- Born: 13th century Pisa, Republic of Pisa
- Writing career
- Pen name: Rusticiano
- Language: Franco-Italian
- Years active: Late 13th century
- Genre: Romance
- Notable work: The Travels of Marco Polo

= Rustichello da Pisa =

Italian writer (fl. late 13th century)

Rustichello da Pisa, also known as Rusticiano, was an Italian romance writer in the Franco-Italian language. He is best known for co-writing Marco Polo's autobiography, The Travels of Marco Polo, while they were in prison together in Genoa. Earlier, he wrote the Roman de Roi Artus (Romance of King Arthur), also known as the Compilation, the earliest known Arthurian romance by an Italian author.

==Life and work==
Rustichello appears to have been a native of Pisa.

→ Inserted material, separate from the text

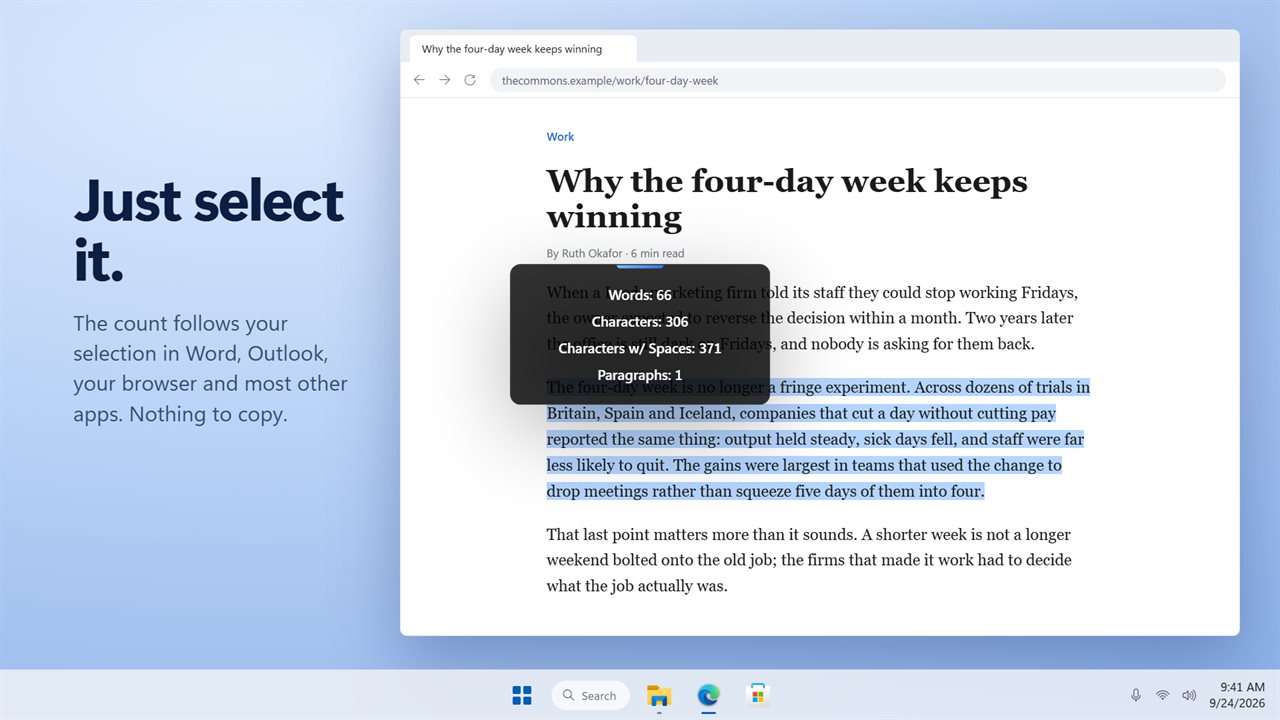Image resolution: width=1280 pixels, height=720 pixels.
Task: Open Wi-Fi network tray icon
Action: [1162, 695]
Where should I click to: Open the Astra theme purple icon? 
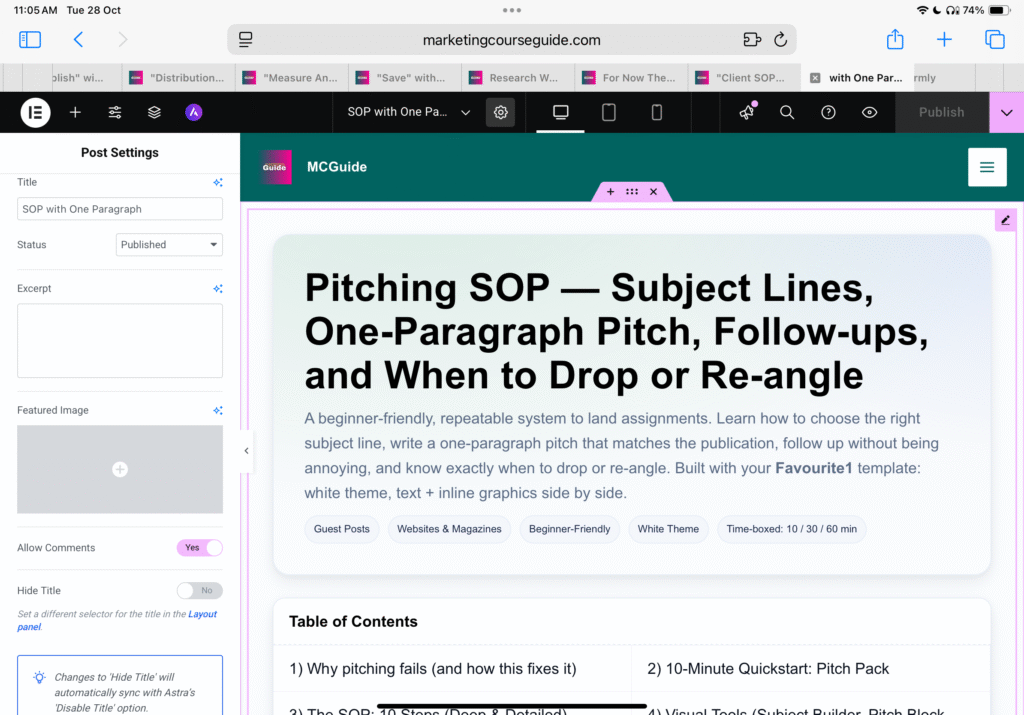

His first known work, the French text known as the Roman de Roi Artus or, simply, the Compilation, appears to derive from books in the possession of Edward I of England when he passed through Italy on his way to fighting in the Eighth Crusade in 1270 to 1274. While written in French, it is the first known romance by an Italian author to address the Arthurian legend. The Compilation contains an interpolation of the Palamedes, a now-fragmentary prose account of Arthur's Saracen knight Palamedes, and a history of the Round Table. It was later divided into two sections, named after their principal protagonists, Meliadus (Tristan's father) and Guiron le Courtois. Both remained popular for hundreds of years, and influenced many later works written in French as well as in Spanish, Italian, and even Greek.

Rustichello may have been captured by the Genoese at the Battle of Meloria in 1284, amid a conflict between the Republic of Genoa and the Republic of Pisa. When Polo was imprisoned around 1298, possibly after a clash between Genoa and Venice (according to tradition the Battle of Curzola), he told his tales of travel to Rustichello. Together they created the book known as The Travels of Marco Polo.